### YOUR ASSIGNMENT
Only the lines of the data below from the one with "Click the Email: field label" through the one with "The height and width of the screenshot is (414, 663)." are wanted. Repeat them exactly.

[Stored data entries]
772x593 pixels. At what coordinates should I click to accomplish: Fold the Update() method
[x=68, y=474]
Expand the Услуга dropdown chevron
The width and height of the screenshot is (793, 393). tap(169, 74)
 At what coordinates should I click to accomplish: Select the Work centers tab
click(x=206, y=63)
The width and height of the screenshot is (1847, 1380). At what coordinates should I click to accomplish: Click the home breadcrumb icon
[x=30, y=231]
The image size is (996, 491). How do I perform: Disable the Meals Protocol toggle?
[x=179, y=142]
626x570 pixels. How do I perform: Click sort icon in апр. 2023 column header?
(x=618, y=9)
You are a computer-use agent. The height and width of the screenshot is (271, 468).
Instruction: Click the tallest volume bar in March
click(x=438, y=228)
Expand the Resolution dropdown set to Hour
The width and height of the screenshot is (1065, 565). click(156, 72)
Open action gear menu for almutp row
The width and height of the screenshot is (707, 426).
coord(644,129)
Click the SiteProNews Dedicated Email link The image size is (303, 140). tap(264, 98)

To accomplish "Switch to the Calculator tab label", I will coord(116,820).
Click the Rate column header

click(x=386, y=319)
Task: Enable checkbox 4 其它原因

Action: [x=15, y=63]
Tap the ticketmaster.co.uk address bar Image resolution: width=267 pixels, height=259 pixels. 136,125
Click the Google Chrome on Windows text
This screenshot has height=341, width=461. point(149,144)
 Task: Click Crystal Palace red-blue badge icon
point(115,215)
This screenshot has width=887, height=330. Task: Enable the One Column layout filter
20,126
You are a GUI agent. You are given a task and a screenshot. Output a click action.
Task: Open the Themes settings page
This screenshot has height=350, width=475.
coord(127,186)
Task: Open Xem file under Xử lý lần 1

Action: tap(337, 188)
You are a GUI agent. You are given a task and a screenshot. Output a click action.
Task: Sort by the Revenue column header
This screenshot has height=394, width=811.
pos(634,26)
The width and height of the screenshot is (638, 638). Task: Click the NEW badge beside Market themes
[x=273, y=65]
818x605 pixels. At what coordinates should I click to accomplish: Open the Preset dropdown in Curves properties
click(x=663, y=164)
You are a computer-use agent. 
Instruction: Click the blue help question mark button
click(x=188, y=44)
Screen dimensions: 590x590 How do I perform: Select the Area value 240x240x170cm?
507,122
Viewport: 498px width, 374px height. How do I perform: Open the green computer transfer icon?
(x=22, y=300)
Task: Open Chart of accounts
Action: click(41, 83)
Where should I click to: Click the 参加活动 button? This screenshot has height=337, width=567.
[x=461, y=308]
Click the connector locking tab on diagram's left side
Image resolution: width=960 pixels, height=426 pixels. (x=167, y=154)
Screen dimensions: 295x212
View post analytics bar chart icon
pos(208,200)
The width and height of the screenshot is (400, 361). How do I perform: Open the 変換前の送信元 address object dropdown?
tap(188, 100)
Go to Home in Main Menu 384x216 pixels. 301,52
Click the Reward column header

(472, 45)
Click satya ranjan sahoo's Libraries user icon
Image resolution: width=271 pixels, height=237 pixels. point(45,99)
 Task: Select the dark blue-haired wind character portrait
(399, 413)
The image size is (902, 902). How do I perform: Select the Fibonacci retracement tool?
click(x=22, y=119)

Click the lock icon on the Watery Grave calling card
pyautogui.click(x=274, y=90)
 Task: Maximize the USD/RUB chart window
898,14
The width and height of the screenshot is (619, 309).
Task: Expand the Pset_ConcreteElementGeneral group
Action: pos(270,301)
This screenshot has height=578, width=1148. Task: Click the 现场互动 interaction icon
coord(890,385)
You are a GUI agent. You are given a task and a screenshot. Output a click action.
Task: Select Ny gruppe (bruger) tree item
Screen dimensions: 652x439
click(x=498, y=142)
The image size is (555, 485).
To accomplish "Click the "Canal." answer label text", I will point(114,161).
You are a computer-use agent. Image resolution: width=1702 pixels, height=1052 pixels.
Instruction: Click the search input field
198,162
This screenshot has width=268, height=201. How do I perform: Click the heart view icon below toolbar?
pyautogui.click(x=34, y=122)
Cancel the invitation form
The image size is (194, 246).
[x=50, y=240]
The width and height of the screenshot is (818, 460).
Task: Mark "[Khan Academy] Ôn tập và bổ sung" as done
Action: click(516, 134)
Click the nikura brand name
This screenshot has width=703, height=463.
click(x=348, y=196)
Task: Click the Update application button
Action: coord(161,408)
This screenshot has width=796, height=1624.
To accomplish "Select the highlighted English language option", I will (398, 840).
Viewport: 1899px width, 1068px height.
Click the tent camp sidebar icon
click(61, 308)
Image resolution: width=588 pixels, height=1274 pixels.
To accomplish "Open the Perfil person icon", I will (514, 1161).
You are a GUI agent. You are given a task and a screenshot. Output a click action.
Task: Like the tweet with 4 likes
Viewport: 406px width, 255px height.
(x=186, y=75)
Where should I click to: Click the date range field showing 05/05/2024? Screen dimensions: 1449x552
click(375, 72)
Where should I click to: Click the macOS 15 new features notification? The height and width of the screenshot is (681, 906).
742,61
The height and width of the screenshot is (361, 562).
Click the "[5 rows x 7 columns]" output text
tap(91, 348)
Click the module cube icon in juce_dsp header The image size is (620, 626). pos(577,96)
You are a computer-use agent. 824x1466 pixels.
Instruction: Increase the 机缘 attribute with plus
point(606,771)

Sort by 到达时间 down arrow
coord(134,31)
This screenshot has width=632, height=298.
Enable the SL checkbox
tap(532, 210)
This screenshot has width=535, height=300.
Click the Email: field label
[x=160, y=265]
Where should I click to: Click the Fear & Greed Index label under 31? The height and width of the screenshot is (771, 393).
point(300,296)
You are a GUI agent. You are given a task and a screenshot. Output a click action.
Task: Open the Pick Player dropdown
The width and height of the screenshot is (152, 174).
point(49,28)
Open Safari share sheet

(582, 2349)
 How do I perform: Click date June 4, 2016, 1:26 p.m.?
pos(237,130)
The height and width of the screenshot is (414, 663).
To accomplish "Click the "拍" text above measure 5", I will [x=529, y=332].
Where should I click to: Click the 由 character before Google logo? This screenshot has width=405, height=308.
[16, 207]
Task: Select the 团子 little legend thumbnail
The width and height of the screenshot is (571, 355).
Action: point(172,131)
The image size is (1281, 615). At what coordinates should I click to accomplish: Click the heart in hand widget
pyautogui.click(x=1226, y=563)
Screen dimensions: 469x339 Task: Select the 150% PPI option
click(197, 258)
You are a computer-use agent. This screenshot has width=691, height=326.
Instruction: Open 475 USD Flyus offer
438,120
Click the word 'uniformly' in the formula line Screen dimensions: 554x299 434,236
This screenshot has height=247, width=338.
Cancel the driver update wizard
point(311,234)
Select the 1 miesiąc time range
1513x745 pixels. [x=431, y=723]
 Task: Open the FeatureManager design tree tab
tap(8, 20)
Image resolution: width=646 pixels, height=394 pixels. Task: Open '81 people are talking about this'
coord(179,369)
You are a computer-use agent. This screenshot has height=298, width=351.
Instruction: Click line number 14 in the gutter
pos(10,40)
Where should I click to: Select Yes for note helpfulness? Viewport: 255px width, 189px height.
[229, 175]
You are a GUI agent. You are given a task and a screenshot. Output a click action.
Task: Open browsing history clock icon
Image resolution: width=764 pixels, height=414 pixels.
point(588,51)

### SOLUTION TO THE EXERCISE
Click the Email: field label
[x=160, y=265]
Where should I click to: Click the Fear & Greed Index label under 31? The height and width of the screenshot is (771, 393).
point(300,296)
You are a GUI agent. You are given a task and a screenshot. Output a click action.
Task: Open the Pick Player dropdown
The width and height of the screenshot is (152, 174).
point(49,28)
Open Safari share sheet

(582, 2349)
 How do I perform: Click date June 4, 2016, 1:26 p.m.?
pos(237,130)
The height and width of the screenshot is (414, 663).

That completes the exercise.